The truth about Tetanus and vitamin C pic.twitter.com/GkjaIlEDjZ
— Cleanse Parasites .com 🧹🪱 Herbal Cleanse Co. (@parasitedetox) April 8, 2025
For tetanus, you need rotten meat, okay. That's how the tetanus vaccines is made with rotten meat. If anyone is worried about tetanus, what we are shown is a picture of a soldier from like the 1800s. He's naked. His back is arched. If you just Google Tetanus right now and you look for images, you'll get this image.

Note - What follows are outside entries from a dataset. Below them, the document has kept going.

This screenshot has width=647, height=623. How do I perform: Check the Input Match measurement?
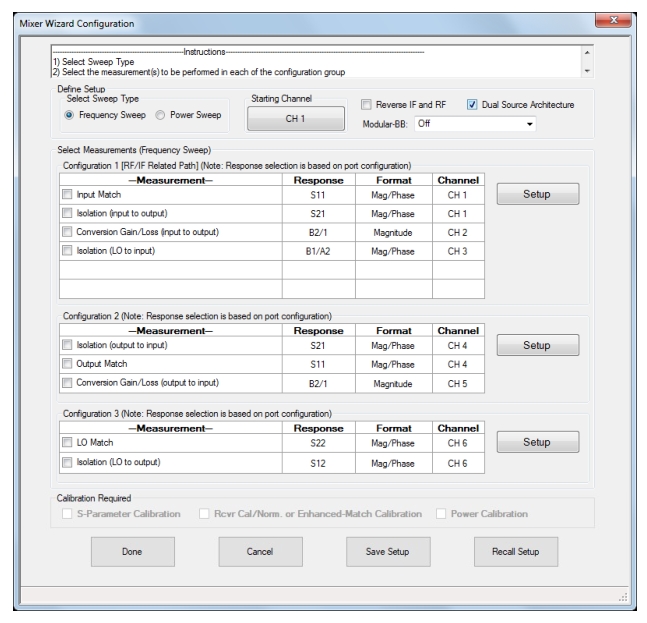coord(68,194)
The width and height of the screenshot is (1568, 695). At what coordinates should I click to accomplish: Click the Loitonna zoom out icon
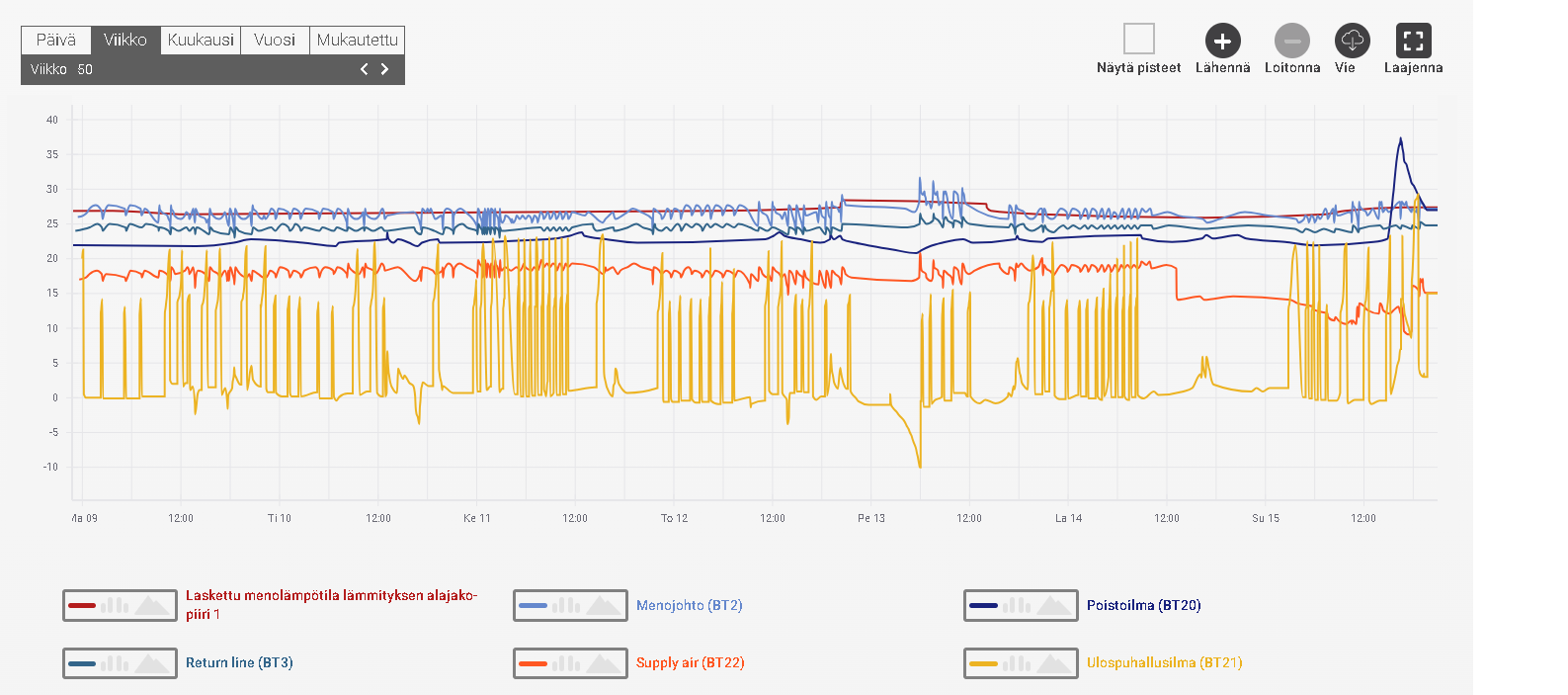point(1291,41)
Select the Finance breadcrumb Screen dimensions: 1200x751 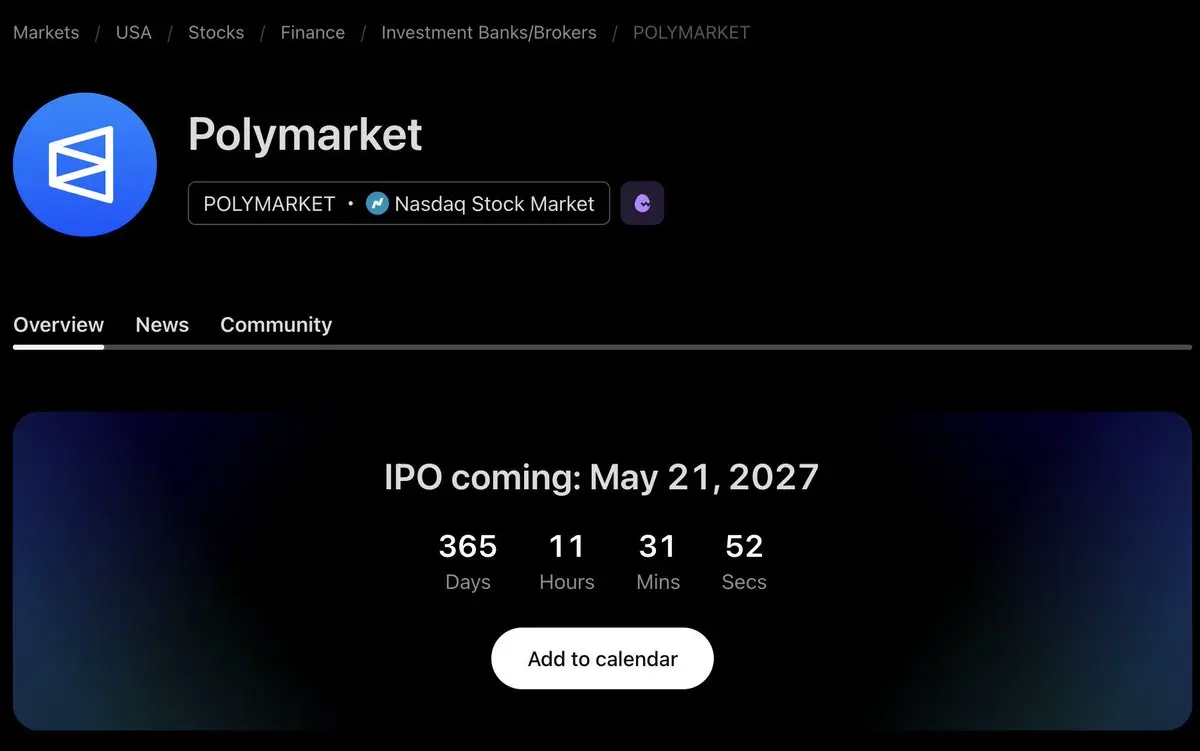313,32
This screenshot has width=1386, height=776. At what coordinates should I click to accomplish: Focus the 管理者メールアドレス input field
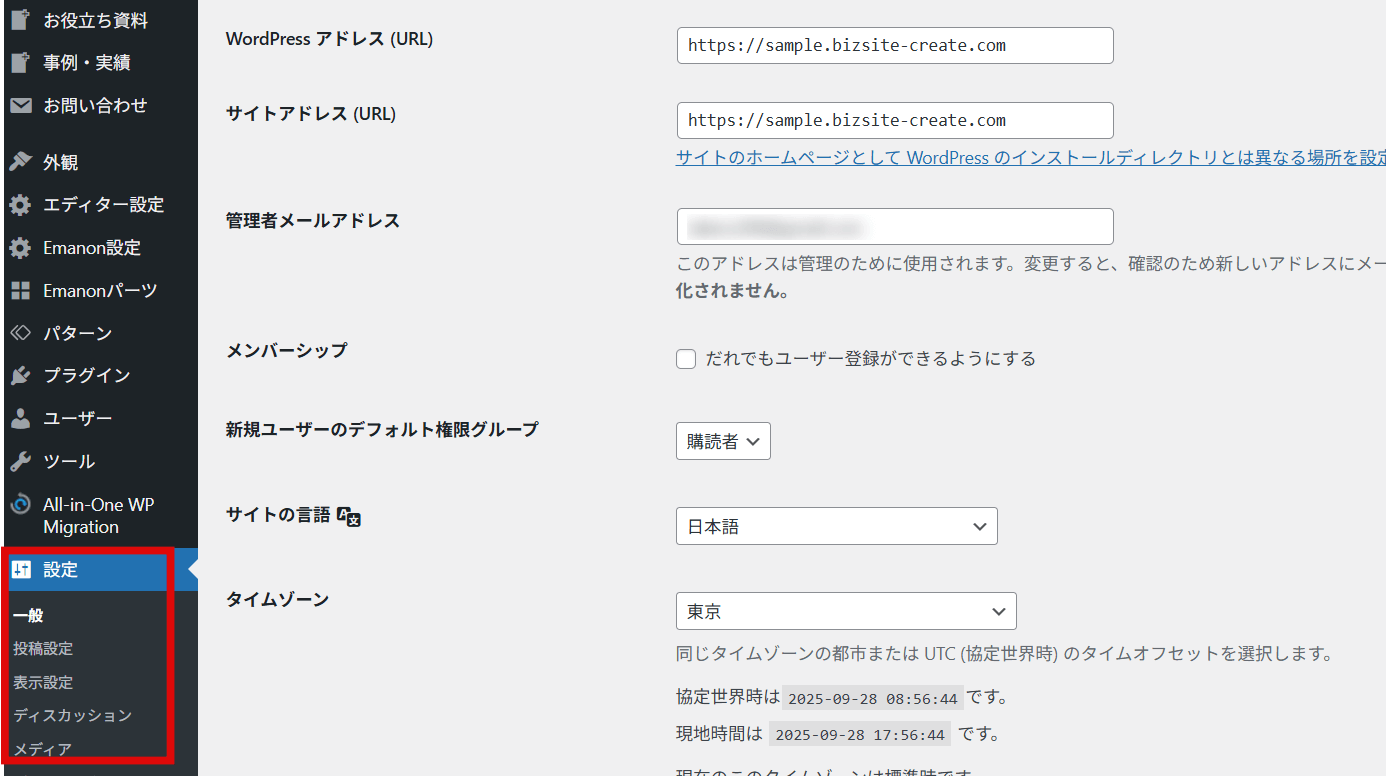[x=895, y=227]
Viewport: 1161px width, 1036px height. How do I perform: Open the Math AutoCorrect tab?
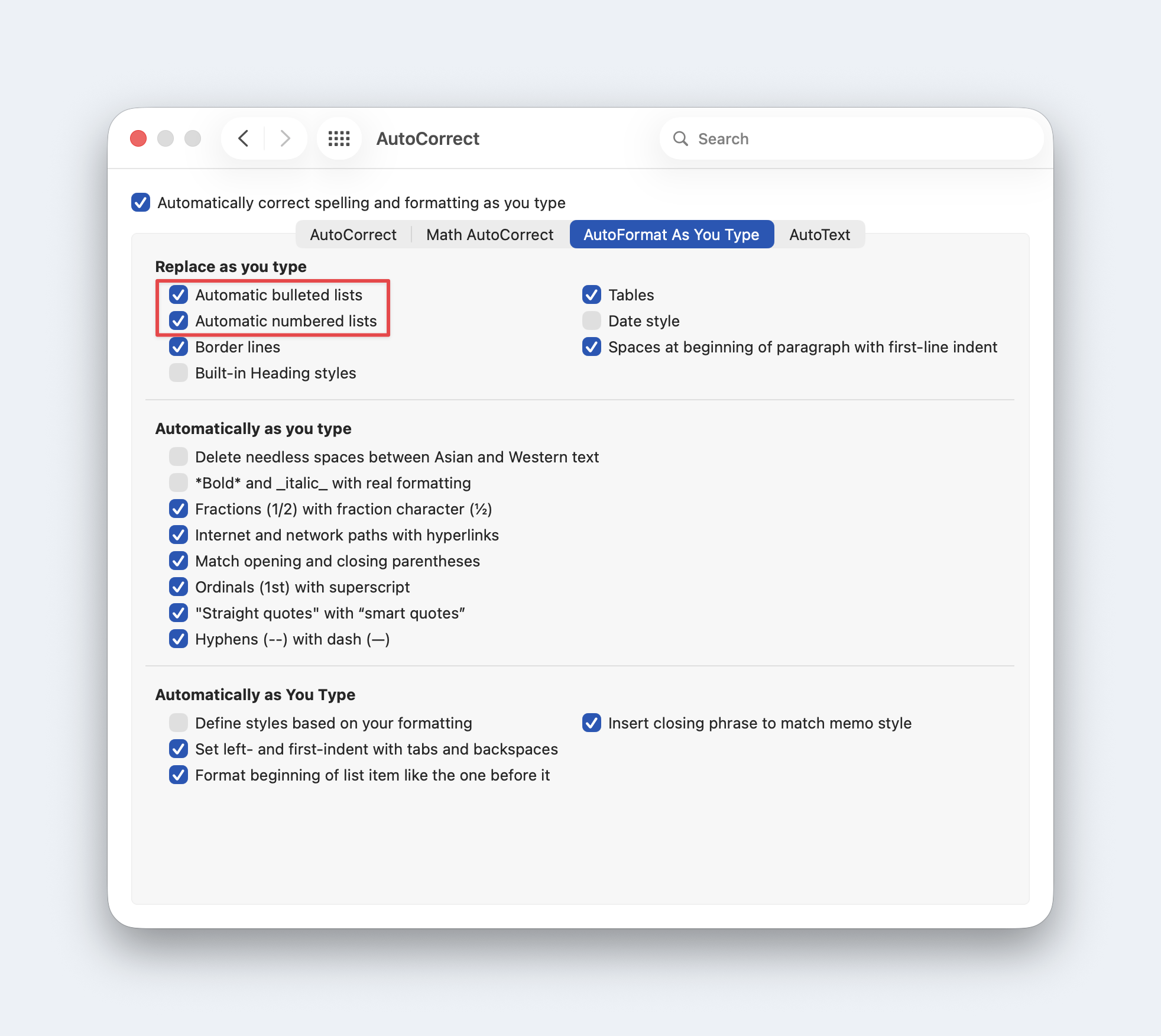(489, 235)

So that's what we are told will happen if we get tetanus. It's a sure thing. You're just going to get tetanus. You're going to die. The fact of the matter is that when I started doing my deep dive, in World War I, look, it was fought in the trenches with horses. That's where you get tetanus from ruminant animals. It lives in their gut and it goes in the soil, and it's just a spore. It doesn't do anything until it gets into an area that doesn't have oxygen. So you get a cut. You get a certain . . . they close you up real nice without cleaning it out properly and you're a setup for tetanus, which will transform from a spore to a different kind of a microbe and start releasing a toxin that can, at first, it starts as numb, numbness usually in that limb. The extreme case is in that soldier who would have been malnourished, stressed out, probably vaccinated for smallpox before he hit the fields and exposed to enormous amounts of tetanus, possibly a gunshot wound, or a slice somewhere, and then sewn up. So, yeah, his nervous system could have had a real big dose of toxin and nobody did anything about it. That's a worst-case scenario. You don't want that to happen. You see I've treated tetanus let's just put it that way. I've treated several cases of tetanus. One of the cases was a neurologically diagnosed tetanus. So tetanus is treatable. You can get on it early. Rabbit studies have shown that if you give vitamin C if you have a good high vitamin C level before you put glass with tetanus spores on it inside the skin of a rabbit, you can prevent tetanus from happening. Even if you give the vitamin C at the time of the injury, you can prevent it from happening. If you give it after the event, the death rate goes down very, very low if not zero. So vitamin C is a main factor, but the biggest factor is cleaning a wound and keeping the wound open if you think it's a dirty wound, not to close it straight up which is why nails . . . You say stepping on a nail is the classic because rust can kind of hold the old spores inside of it. You step on the nail, you get inoculated, and then you wait for it to heal over. You have to open that wound if that's going to happen.